Under the estimated $130m FMS, Saudi Arabia has asked the US to provide technical services for the recertification of up to 300 PAC-2 guidance enhanced missiles (GEM), alongside upgrades to existing equipment, spare and repair parts, support equipment, as well as other elements of logistics and programme support.
The recertification programme is expected to enable the Royal Saudi Air Defense Forces (RSADF) to further extend the PAC-2 missiles' shelf life for an additional 12 years.
The potential sale also contributes to the foreign policy and national security of the US by enhancing the security of Saudi Arabia, which continues to serve as an important force for political stability and economic progress in the Middle Eastern region.
Raytheon has been named as the prime contractor for the programme, while the recertification process will be carried out by Letterkenny Army Depot in Chambersburg, Pennsylvania, US.
Manufactured by Raytheon, the MIM-104D PAC-2 is an upgraded version of the Patriot surface-to-air missile (SAM) system designed for detection and destruction of incoming hostile ballistic missiles by travelling three to five times the speed of sound.

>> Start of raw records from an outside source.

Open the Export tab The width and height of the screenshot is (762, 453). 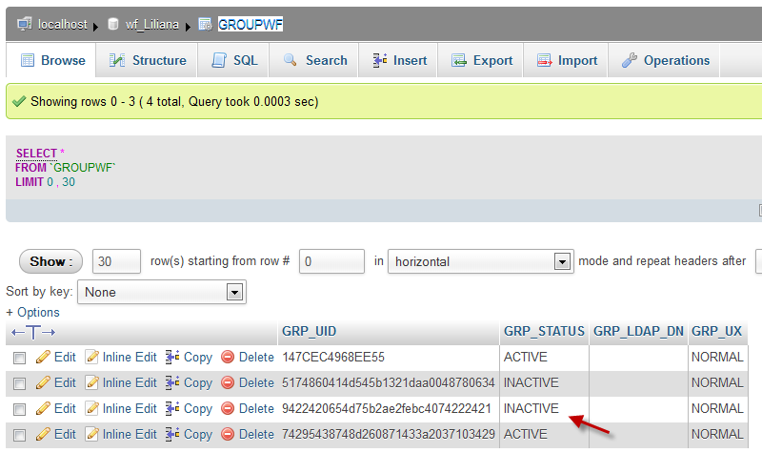click(x=482, y=60)
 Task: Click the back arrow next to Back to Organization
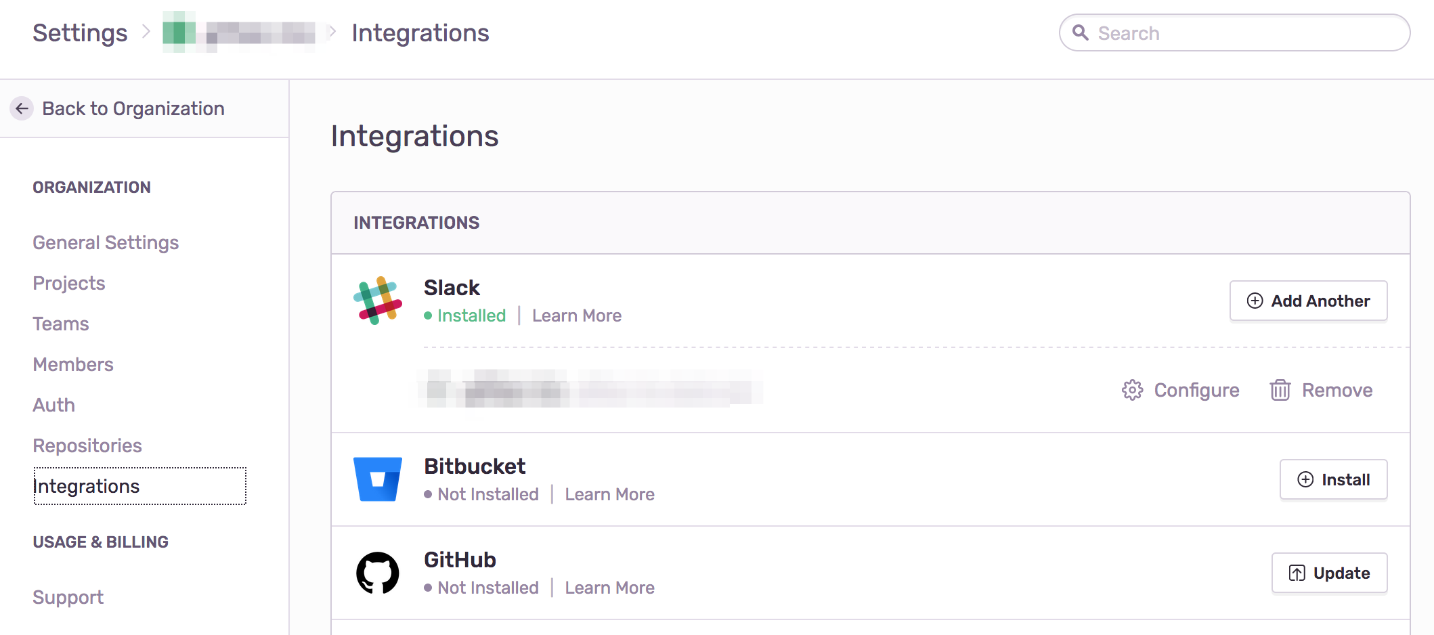coord(21,108)
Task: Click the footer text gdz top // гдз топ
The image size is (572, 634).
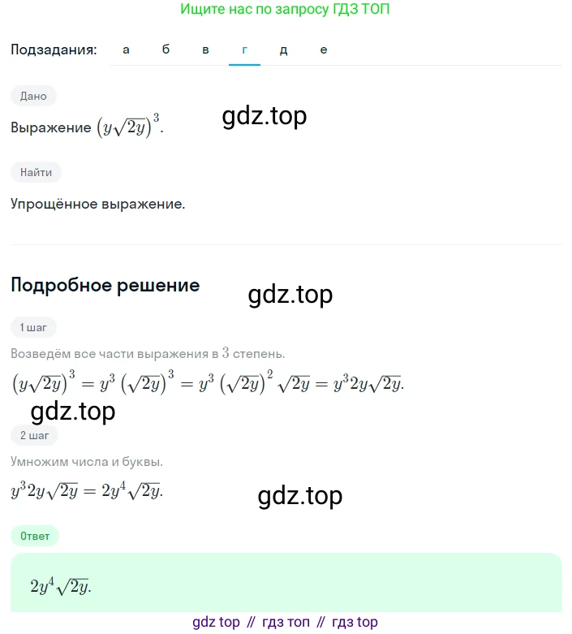Action: click(286, 622)
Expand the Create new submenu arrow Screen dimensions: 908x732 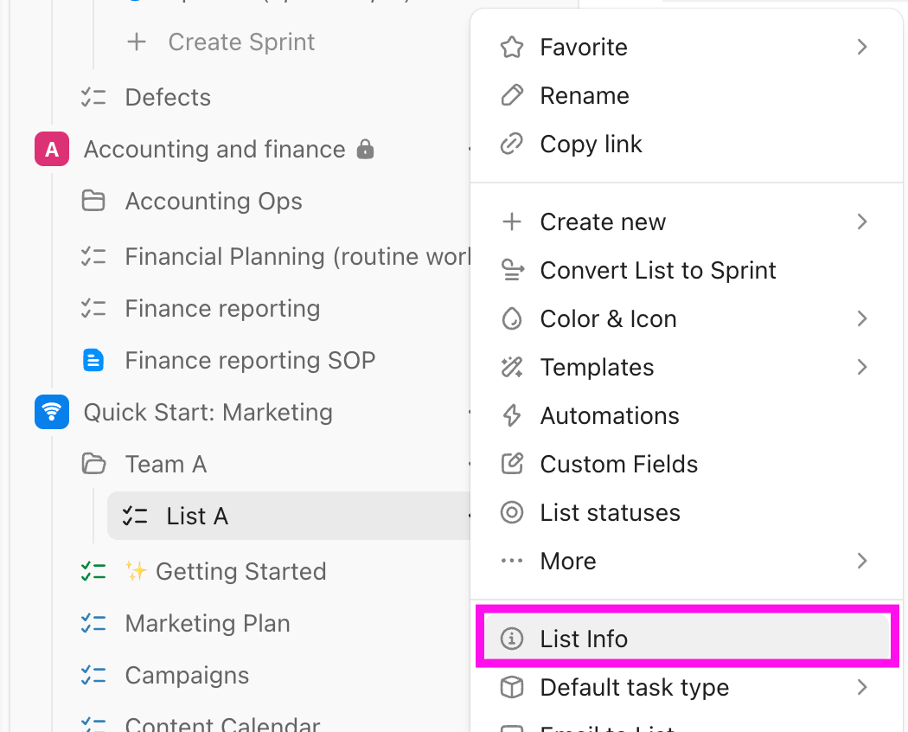pos(861,222)
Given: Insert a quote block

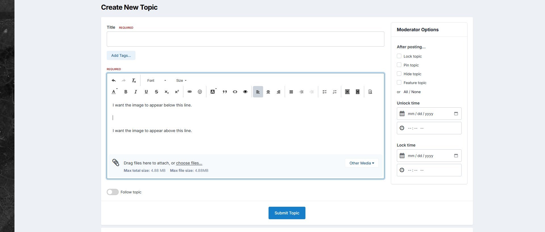Looking at the screenshot, I should (x=225, y=92).
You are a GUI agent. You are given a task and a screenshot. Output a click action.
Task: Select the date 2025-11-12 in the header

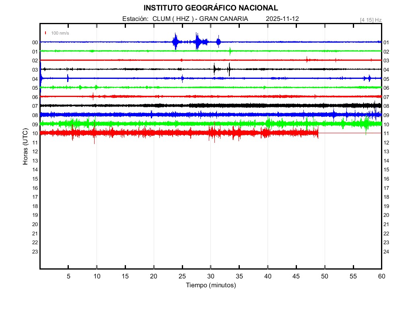click(x=282, y=19)
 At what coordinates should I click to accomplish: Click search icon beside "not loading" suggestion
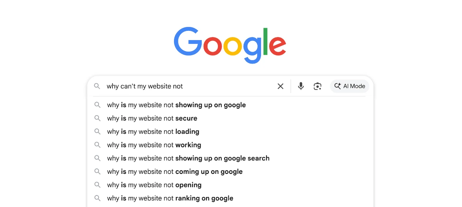98,131
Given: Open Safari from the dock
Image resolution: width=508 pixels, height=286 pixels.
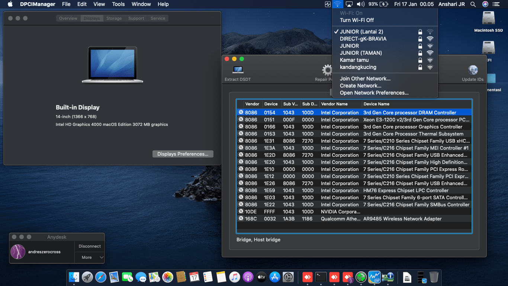Looking at the screenshot, I should point(101,277).
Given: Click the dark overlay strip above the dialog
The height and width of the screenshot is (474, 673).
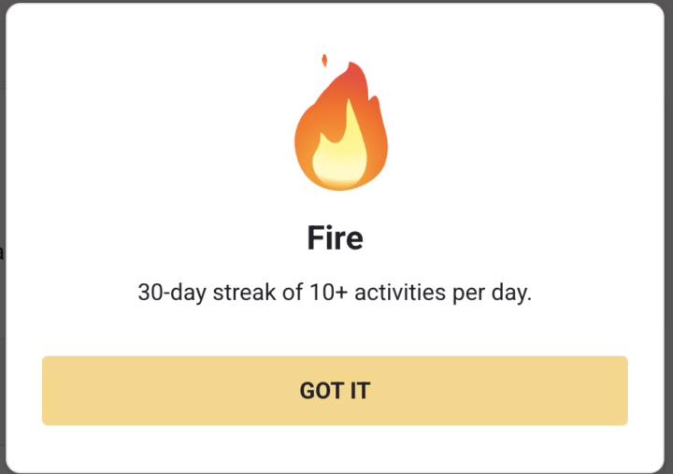Looking at the screenshot, I should [337, 1].
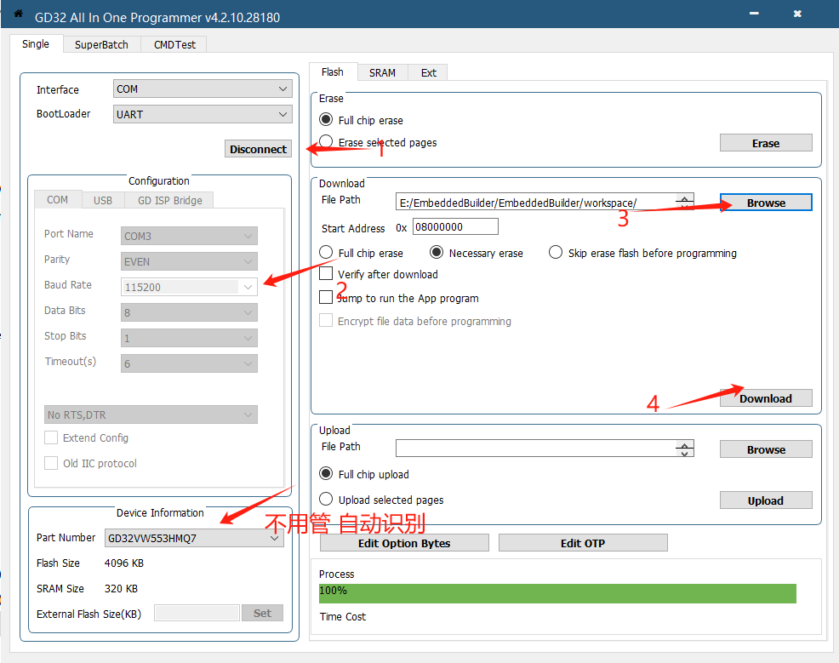The image size is (839, 663).
Task: Click the Erase button
Action: [x=765, y=143]
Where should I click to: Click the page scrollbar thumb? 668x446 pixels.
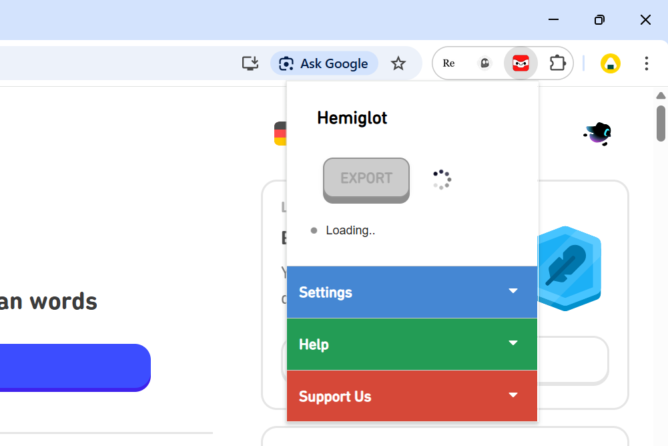click(660, 124)
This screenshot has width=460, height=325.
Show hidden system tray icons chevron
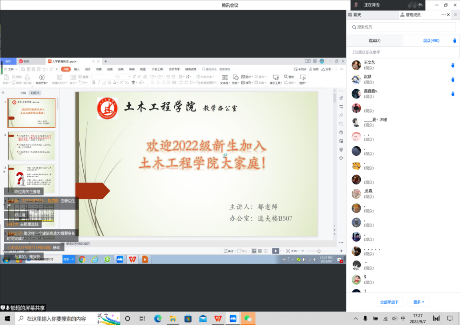click(x=356, y=319)
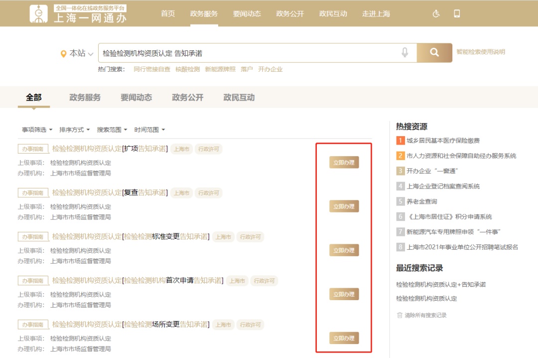The height and width of the screenshot is (358, 538).
Task: Open the 时间范围 dropdown
Action: tap(149, 130)
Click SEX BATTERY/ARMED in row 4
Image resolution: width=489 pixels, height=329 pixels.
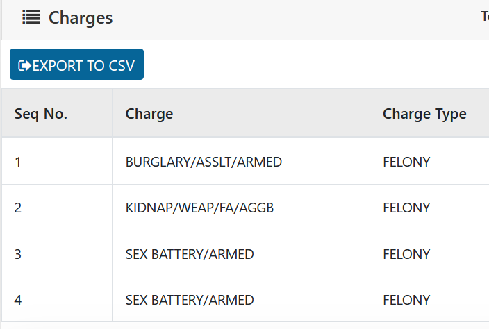[x=190, y=300]
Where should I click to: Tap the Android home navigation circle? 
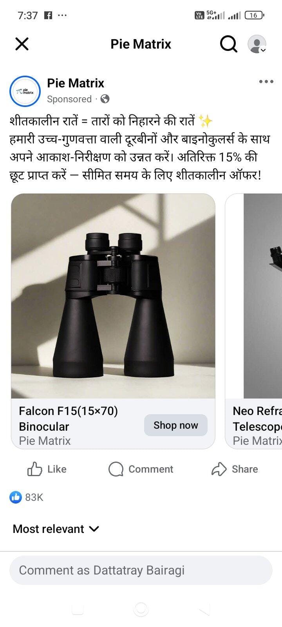coord(141,609)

The missile underwent initial flight testing in 1987, and was also used by the US Army during the 1991 Persian Gulf War to counter Iraqi Scud missiles, and reportedly achieved 40 to 70% interception success.
The Patriot missile is operational with Egypt, Germany, Greece, Israel, Japan, Kuwait, the Netherlands, Saudi Arabia and the US.
Image: a Patriot missile being launched.